• What is needed: Scan the data below for the string "Task". Show every line where it turns up.

=== Section Start ===

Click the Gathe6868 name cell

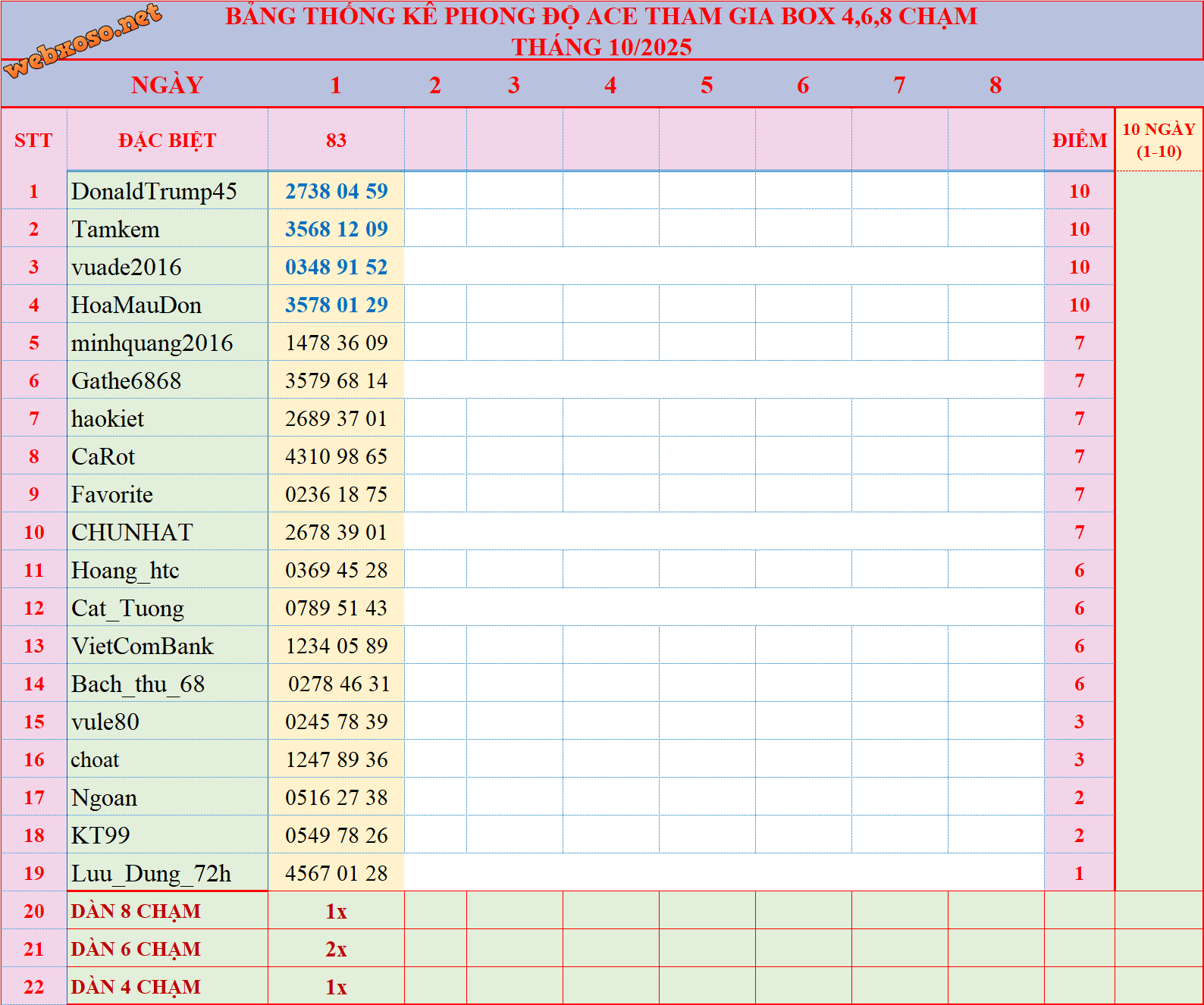[127, 380]
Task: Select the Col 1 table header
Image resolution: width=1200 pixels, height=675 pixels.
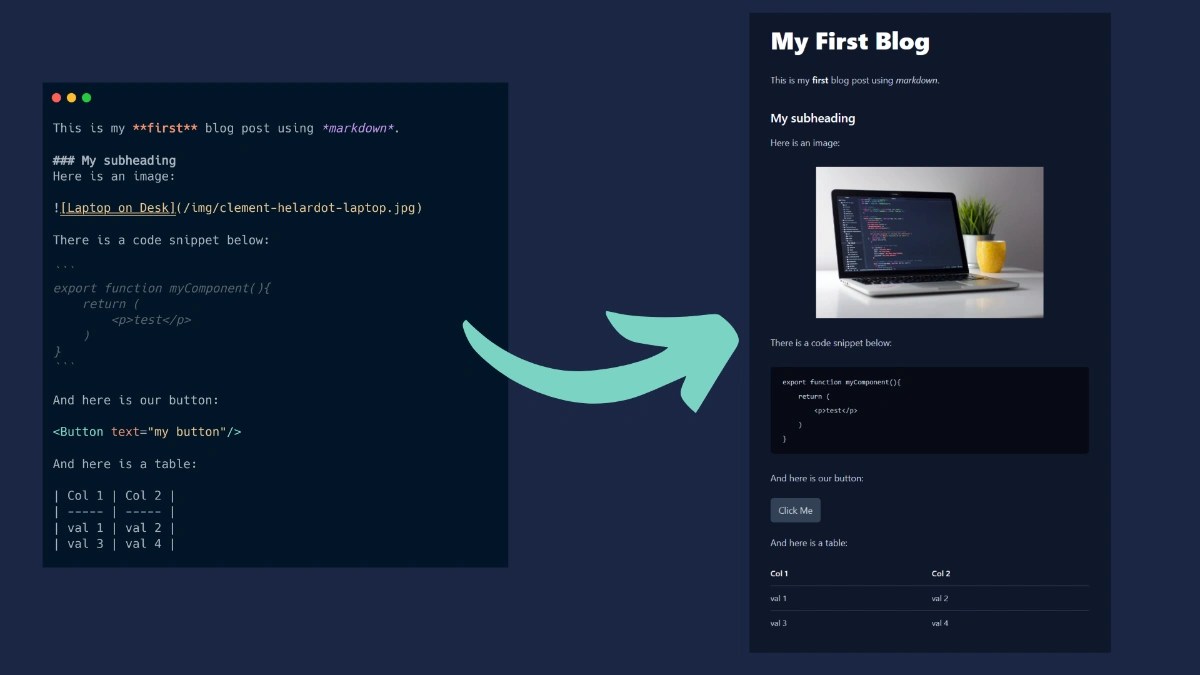Action: pyautogui.click(x=778, y=573)
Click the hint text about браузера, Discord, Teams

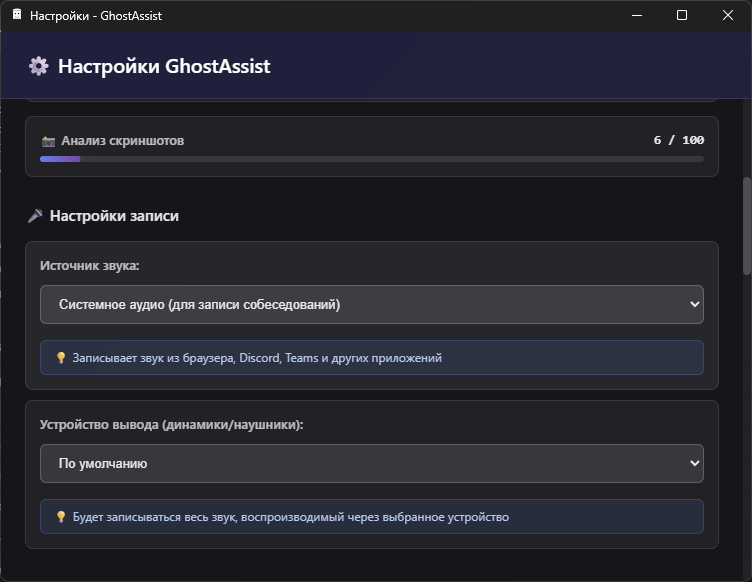257,358
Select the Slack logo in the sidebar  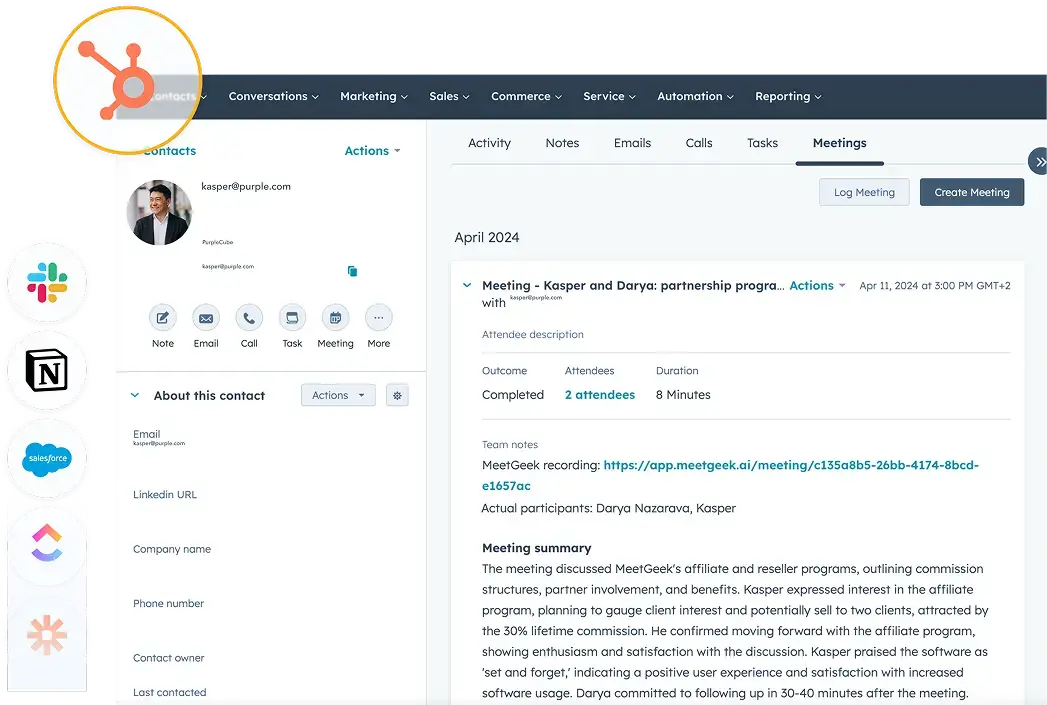click(x=48, y=281)
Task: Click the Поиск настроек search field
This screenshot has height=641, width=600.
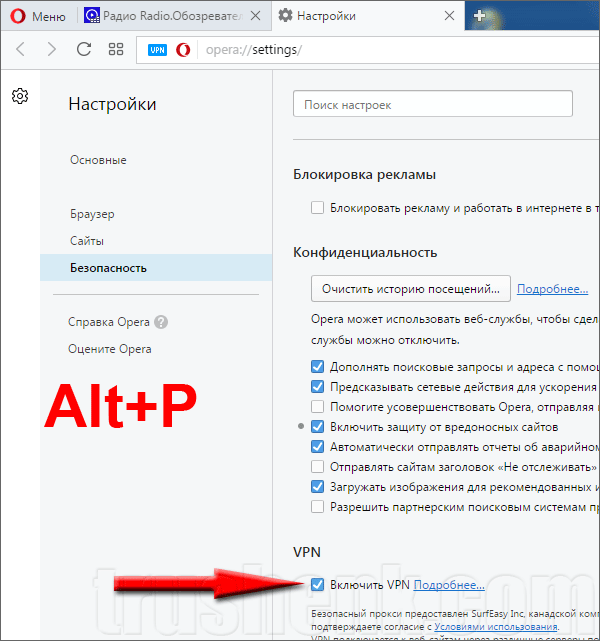Action: click(433, 104)
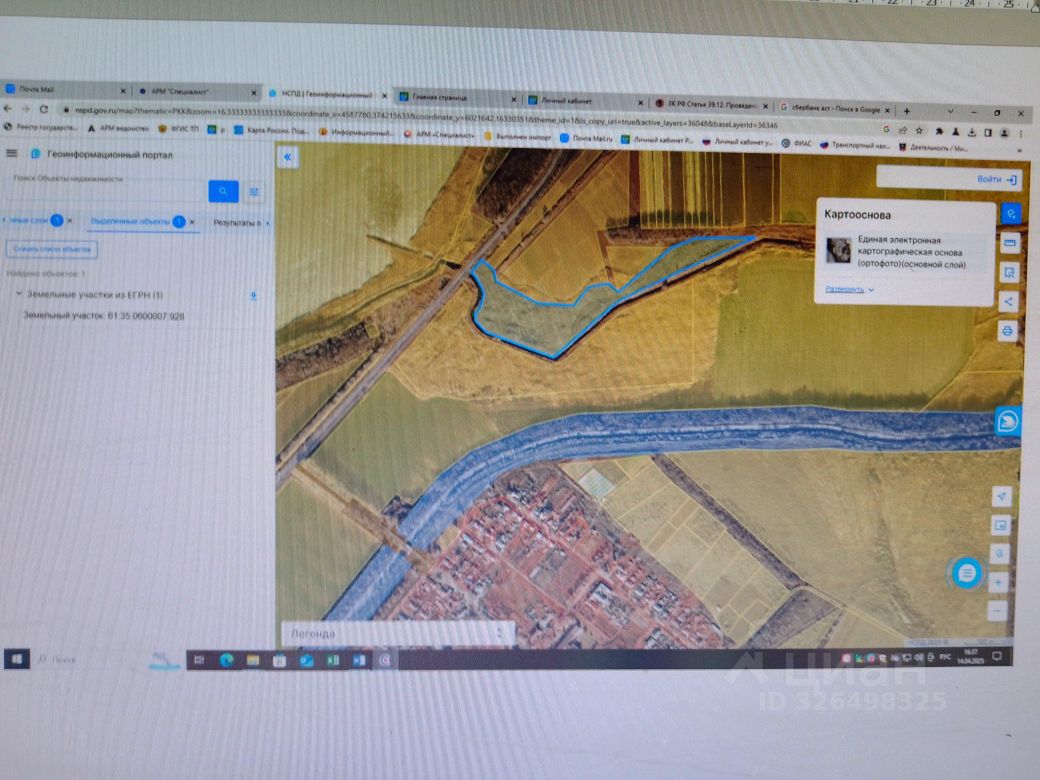Click the share map icon

(1008, 302)
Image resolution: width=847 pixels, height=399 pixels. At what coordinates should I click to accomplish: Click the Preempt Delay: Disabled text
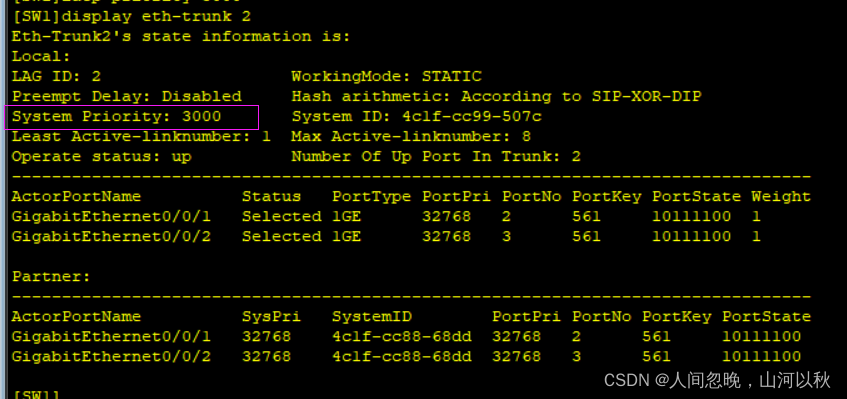tap(127, 97)
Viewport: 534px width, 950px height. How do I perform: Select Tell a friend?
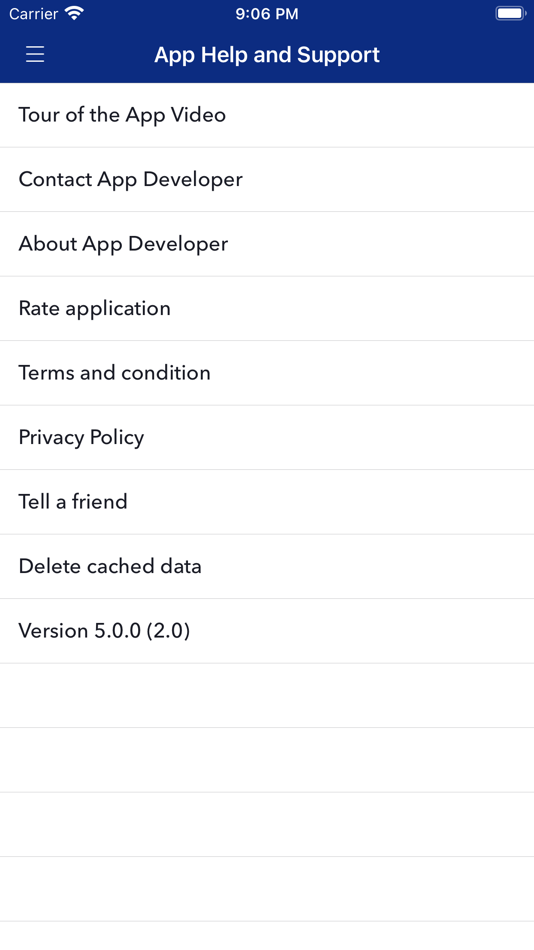267,502

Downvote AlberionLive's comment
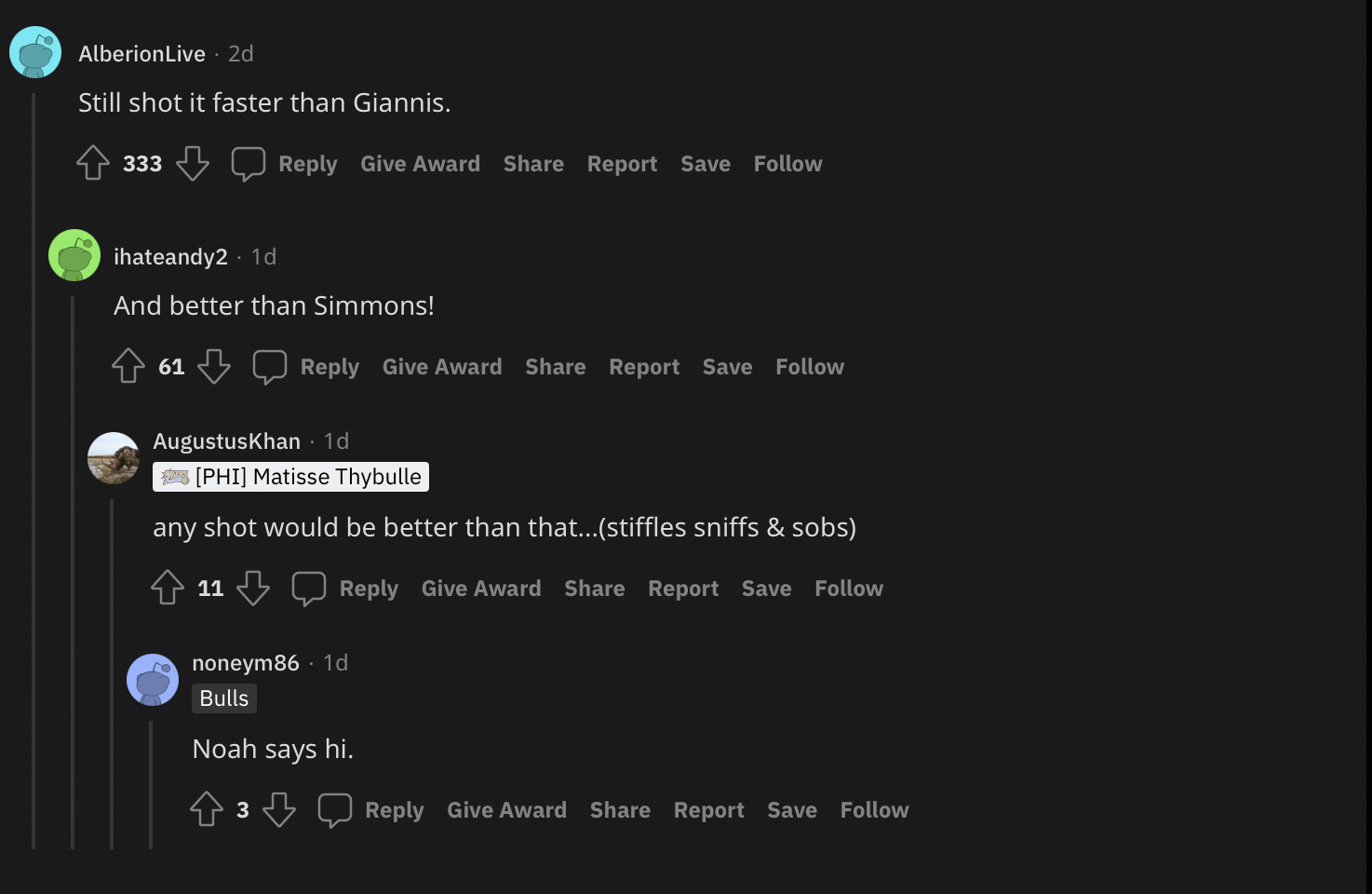[x=193, y=164]
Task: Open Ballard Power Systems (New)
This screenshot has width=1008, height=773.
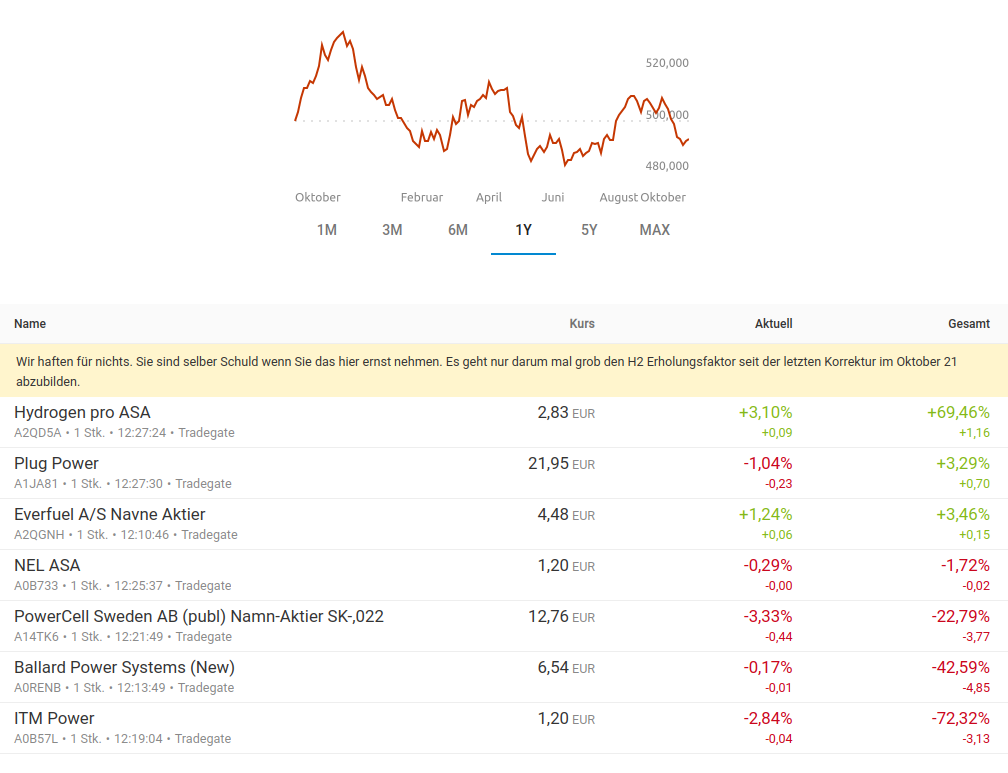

=== Section End ===

• Solved exercise:
Task: Select the Col 1 table header
Task: Click the Поиск настроек search field
Task: Open Ballard Power Systems (New)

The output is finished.